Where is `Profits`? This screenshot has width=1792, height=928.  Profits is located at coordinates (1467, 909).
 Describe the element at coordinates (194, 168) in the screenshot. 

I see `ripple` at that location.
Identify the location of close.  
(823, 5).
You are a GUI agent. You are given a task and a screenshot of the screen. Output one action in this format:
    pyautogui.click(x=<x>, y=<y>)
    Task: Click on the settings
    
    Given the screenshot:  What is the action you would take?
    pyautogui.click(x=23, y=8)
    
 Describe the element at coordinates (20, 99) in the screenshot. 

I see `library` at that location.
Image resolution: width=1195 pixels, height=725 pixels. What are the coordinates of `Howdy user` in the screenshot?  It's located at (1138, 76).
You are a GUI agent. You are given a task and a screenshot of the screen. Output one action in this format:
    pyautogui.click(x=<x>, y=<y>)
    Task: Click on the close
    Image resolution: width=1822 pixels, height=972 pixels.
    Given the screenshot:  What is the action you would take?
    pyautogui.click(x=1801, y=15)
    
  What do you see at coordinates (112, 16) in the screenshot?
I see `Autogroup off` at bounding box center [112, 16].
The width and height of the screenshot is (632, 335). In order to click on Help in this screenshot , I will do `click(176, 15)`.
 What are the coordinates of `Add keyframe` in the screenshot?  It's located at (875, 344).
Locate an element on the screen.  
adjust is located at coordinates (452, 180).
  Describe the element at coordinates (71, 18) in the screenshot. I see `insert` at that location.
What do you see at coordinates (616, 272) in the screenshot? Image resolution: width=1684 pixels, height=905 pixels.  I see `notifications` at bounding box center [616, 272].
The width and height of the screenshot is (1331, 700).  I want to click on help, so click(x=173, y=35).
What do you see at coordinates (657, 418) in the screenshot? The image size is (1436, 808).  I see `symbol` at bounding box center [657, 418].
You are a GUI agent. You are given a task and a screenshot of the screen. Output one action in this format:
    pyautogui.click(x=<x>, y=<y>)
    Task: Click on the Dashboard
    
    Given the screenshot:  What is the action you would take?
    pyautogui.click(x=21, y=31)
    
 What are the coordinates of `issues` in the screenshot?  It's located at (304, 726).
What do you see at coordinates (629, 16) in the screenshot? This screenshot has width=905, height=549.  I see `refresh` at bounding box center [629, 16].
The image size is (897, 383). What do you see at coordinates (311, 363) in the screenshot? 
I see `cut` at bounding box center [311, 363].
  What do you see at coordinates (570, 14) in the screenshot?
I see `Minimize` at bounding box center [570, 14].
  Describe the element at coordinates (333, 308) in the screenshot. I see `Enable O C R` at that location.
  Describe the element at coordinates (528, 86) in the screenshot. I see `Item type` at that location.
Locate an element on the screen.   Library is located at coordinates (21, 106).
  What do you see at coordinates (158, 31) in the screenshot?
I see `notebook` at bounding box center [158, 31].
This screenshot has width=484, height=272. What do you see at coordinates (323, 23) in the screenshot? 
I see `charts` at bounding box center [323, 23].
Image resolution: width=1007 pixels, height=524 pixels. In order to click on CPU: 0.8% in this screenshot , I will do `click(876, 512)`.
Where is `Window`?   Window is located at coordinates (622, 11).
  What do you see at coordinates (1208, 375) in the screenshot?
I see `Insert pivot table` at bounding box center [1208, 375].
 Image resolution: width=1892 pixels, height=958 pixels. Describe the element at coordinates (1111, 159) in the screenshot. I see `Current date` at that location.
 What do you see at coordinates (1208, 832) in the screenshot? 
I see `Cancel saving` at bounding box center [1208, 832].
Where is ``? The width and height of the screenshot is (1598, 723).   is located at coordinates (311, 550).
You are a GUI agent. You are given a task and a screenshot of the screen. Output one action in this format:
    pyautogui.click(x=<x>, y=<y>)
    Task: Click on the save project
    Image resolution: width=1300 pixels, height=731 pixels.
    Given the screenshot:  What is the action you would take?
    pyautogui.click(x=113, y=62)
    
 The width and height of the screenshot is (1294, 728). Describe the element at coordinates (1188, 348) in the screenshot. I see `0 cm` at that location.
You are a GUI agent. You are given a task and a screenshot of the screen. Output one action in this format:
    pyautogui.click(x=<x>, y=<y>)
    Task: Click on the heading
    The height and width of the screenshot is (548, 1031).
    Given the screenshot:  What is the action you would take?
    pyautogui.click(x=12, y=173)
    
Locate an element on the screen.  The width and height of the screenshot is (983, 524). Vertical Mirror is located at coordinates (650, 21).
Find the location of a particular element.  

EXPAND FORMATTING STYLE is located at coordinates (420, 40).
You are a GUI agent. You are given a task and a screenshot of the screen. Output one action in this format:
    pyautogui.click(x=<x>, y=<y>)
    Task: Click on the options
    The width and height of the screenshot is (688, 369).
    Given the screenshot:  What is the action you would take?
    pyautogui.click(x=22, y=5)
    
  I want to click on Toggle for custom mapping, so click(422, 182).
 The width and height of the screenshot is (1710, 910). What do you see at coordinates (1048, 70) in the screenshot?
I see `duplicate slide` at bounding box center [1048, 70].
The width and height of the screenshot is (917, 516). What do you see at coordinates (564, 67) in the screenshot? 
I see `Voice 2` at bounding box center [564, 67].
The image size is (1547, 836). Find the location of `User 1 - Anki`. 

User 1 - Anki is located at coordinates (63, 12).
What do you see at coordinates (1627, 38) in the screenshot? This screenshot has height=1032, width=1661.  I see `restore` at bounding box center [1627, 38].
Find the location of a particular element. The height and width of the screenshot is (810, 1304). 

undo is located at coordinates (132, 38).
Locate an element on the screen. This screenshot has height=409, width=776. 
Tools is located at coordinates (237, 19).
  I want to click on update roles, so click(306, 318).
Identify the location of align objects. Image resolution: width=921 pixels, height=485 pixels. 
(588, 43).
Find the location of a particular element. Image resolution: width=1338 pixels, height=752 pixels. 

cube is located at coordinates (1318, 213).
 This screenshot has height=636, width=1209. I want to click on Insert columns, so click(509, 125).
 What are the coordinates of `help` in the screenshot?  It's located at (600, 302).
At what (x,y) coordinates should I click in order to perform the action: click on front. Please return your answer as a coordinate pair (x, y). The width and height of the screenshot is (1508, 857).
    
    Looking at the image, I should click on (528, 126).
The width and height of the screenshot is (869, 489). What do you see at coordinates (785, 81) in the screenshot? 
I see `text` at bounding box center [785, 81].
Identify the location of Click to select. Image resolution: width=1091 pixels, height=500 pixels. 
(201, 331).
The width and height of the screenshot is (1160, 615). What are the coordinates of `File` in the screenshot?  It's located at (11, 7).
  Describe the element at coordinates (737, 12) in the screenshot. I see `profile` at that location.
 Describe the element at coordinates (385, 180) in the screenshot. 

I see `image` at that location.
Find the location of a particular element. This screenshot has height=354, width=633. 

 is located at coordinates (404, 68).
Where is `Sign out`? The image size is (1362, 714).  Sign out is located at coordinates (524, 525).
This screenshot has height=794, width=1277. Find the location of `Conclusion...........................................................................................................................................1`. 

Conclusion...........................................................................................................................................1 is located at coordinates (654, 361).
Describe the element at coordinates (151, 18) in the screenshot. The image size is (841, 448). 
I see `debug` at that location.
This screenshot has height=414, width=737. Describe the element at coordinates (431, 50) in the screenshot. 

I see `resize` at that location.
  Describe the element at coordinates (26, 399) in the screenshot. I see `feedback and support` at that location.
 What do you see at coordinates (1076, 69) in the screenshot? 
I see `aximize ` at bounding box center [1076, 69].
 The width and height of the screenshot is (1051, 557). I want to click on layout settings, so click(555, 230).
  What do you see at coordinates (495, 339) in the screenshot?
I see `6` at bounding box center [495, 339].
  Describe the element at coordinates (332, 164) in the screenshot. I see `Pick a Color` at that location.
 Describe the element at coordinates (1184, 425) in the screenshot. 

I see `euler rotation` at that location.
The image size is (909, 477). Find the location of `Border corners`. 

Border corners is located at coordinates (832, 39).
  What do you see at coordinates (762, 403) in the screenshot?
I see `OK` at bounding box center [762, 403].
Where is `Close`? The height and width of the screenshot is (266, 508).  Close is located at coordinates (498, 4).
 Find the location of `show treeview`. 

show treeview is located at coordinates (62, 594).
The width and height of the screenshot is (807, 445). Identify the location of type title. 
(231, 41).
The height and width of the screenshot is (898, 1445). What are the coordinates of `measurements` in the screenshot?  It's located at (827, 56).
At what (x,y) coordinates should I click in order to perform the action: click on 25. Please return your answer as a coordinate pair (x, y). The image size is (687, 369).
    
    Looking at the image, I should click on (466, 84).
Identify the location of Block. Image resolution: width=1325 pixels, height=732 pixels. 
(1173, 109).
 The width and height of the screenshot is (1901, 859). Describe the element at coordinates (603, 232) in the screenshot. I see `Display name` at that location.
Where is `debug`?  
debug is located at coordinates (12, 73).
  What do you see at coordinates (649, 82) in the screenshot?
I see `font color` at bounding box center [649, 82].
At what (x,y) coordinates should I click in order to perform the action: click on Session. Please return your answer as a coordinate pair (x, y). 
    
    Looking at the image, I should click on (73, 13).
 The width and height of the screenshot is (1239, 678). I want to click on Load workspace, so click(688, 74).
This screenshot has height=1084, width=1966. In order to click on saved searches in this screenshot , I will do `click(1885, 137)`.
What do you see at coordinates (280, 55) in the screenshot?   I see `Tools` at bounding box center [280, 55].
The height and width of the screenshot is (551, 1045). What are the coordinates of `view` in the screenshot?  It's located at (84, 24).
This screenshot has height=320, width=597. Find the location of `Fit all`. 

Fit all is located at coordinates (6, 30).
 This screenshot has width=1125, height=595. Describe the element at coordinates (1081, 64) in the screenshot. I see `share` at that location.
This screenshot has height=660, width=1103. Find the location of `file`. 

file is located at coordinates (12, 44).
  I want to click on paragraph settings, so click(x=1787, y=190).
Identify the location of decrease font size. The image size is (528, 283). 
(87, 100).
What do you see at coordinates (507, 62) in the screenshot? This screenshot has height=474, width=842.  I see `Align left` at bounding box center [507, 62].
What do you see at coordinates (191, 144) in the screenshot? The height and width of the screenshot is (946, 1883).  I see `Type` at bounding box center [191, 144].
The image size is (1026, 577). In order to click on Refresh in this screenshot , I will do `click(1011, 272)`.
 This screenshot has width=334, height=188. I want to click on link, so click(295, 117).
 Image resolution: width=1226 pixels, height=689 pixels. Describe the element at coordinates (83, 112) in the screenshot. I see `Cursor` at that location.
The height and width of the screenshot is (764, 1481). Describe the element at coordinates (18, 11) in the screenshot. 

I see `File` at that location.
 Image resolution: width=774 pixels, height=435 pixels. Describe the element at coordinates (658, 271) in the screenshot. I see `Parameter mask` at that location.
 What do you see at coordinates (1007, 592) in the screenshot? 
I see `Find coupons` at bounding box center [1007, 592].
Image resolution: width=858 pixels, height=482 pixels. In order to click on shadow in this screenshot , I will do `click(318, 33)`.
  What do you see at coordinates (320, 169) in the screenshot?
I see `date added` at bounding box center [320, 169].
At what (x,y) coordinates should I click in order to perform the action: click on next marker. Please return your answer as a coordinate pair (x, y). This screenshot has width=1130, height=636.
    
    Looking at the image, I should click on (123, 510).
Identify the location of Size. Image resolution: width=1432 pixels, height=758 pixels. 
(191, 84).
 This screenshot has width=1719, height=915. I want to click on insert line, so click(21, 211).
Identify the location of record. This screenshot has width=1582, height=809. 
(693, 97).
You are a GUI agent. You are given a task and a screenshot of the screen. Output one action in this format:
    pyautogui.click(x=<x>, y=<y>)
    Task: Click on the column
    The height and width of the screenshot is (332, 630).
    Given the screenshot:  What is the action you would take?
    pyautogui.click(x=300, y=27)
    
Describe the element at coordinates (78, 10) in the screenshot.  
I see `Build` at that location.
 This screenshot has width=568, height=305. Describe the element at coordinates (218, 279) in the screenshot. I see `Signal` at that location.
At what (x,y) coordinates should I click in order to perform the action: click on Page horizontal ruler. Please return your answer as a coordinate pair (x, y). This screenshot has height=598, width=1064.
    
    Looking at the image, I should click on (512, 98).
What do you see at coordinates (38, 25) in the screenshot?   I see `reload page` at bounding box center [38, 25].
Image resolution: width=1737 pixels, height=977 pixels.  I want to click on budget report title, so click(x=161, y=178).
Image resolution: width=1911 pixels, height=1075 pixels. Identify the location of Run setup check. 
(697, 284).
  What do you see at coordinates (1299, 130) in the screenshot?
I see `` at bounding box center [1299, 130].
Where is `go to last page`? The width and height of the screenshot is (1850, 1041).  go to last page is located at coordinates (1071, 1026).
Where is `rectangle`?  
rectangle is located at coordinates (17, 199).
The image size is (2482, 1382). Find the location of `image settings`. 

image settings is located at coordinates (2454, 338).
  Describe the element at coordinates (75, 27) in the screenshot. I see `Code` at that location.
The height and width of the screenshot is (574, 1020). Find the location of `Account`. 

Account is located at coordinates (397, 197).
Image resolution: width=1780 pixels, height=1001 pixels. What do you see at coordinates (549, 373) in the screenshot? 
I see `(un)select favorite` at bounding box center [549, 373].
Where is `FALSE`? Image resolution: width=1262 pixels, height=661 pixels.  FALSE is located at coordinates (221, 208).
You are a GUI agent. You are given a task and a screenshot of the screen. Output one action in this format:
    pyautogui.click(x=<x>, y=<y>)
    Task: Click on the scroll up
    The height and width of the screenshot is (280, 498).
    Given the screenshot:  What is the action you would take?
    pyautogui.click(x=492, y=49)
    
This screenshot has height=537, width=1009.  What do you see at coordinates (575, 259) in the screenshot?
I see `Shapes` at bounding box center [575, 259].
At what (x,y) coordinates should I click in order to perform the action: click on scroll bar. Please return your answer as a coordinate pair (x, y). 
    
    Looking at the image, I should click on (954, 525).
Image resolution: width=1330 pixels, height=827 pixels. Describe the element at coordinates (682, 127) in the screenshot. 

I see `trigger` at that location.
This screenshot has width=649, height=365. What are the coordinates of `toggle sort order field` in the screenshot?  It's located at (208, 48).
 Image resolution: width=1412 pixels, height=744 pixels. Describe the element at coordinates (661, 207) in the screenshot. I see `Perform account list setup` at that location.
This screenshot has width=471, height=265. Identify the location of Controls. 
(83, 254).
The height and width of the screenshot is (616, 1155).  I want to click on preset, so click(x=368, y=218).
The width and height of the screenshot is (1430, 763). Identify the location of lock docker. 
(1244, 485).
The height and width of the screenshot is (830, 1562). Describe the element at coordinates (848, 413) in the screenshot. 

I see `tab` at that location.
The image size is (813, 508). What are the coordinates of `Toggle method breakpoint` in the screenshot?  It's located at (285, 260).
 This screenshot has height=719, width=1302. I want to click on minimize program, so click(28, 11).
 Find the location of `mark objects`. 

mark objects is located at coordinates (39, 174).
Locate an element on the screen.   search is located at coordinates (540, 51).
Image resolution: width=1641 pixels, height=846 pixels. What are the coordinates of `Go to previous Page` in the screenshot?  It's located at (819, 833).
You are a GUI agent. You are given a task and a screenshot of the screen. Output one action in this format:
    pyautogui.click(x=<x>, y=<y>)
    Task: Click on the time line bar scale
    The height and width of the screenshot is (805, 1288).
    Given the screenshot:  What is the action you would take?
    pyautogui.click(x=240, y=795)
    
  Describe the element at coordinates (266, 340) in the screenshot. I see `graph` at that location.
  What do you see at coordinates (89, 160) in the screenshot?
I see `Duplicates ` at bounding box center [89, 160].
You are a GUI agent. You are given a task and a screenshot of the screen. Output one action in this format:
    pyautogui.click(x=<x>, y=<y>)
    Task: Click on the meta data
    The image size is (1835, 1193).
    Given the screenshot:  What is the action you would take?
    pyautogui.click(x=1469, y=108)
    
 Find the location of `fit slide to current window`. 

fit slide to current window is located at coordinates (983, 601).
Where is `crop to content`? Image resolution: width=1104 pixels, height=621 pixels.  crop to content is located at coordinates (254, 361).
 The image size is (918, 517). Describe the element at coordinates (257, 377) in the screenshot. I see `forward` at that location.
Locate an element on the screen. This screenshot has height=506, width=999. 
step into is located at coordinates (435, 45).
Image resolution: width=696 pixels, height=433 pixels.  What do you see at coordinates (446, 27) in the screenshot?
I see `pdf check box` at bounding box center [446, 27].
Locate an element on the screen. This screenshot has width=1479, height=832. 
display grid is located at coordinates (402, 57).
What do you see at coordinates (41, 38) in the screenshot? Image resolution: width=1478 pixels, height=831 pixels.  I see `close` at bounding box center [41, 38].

________

Reproduce the listing from its beginning through the line containing "Image resolution: width=1195", changing "Describe" to "Explain" and leaving everything else unchanged.

- [WRITTEN RESPONSE]:
Where is `Profits`? This screenshot has width=1792, height=928.  Profits is located at coordinates (1467, 909).
 Explain the element at coordinates (194, 168) in the screenshot. 

I see `ripple` at that location.
Identify the location of close.  
(823, 5).
You are a GUI agent. You are given a task and a screenshot of the screen. Output one action in this format:
    pyautogui.click(x=<x>, y=<y>)
    Task: Click on the settings
    
    Given the screenshot:  What is the action you would take?
    pyautogui.click(x=23, y=8)
    
 Explain the element at coordinates (20, 99) in the screenshot. 

I see `library` at that location.
Image resolution: width=1195 pixels, height=725 pixels. What are the coordinates of `Howdy user` in the screenshot?  It's located at (1138, 76).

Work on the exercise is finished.